Monday, May 12, 2014

Fruits of Postmodernism

Take a look at this blog post I just saw on facebook. It’s a professor who has served on a jury and seen a poor black couple who don’t have a mental framework that allows them to interact successfully with the court system.
This is what post modernism does to it’s weakest. It degrades and humiliates those who can’t defend themselves against it.
This is the attitude I see demonstrated in this article:

    I have this system of civilization that uses knowable truth, and the justice of equality before the law, and respect for authority. I don’t believe in truth, or blind justice, or authority. Or at least I don’t think they are worth defending as true virtues. But the system works well enough, and we don’t have anything that might be better. So by pragmatism we keep using this system.
    I keep pushing buttons and pulling levers in this system even though they don’t have any real meaning for me. This works for me because my cultural programming tells me what buttons to push and what levers to pull, but I don’t believe in any overriding principle that distinguishes moves with an abstract value from the ones that are purely cultural.
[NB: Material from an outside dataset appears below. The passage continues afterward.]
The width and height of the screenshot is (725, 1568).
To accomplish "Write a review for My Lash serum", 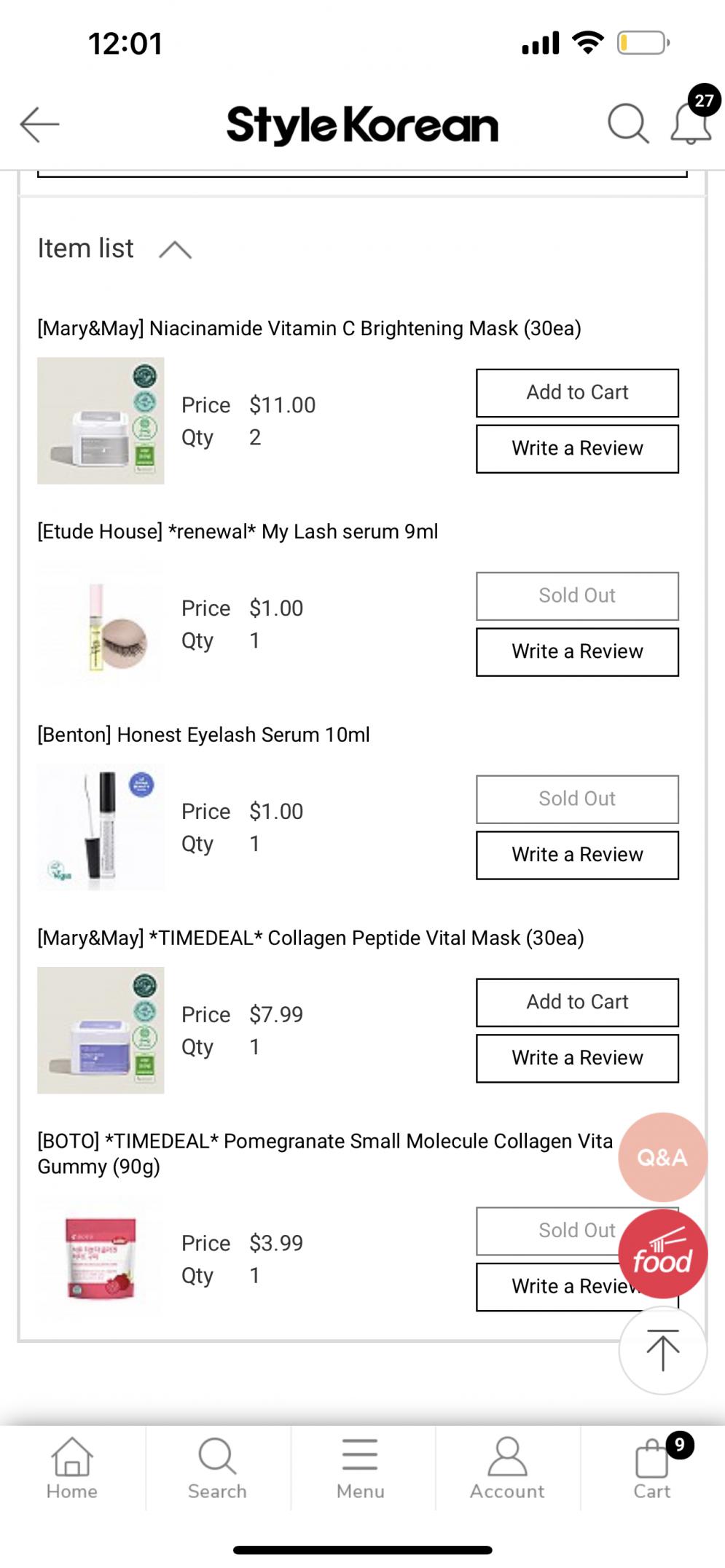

In fact it makes me feel uncomfortable and like I have to defend myself against a charge of insensitivity to even glancing mention the pattern behind which behaviors that are practically useful.
    So I’ll retreat from that uncomfortable feeling. I’ll keep promoting nihilistic epistemology and moral relativism in the name social justice and multiculturalism. I’ll let it flow down hill until it arrives, striped edifying allusions and cushioning academic detachment, among the poor and the socially disconnected.
    bounty from your champions on high: the process of taking the identity “helpless victim” labeled as empowerment; substituting faceless and undefeatable enemies for practical problems labeled as constructive action. pounding on the table without reference to either facts or law labeled as meaningful communication.
And when I see the poisoned lives and blighted hopes. I’ll recognize that all post modernism has to say is tut-tut, so sad, not my job. And I’ll recognize the inadequacy, but I won't have anything else to offer.
Pounding on the table from Hucksters
I don’t know if the professor that wrote this particular blog post is personally postmodernist or just subconsciously infected by its meme floating around academia. And yes, I’ve pounded on that table a little myself here. But I do think there is a real fact at issue here. A philosophy that denies any legitimate judgment between different “ways of knowing” or different “ways of experiencing reality” is helpless to explain, and therefore can teach, why some stories must be both internally consistent and externally congruent with reality. When someone is caught by a fact check in a legal or professional situation, all postmodernists can do is shudder as the social solecism and turn their backs on the unfortunate faux pas. They can’t put up warning signs ahead of time. So to the extent postmodernism has infected our education system under the guise of cultural sensitivity, it is making social mobility very hard and causing the currently excluded a lot of pain.     
A can’t do much by myself but I can tell friends the truth rather than the common lies that make that make them feel good so that we can all feel good about each other. And I can recommend other to do the same, because a little honesty now could save a friend a lot of pain later.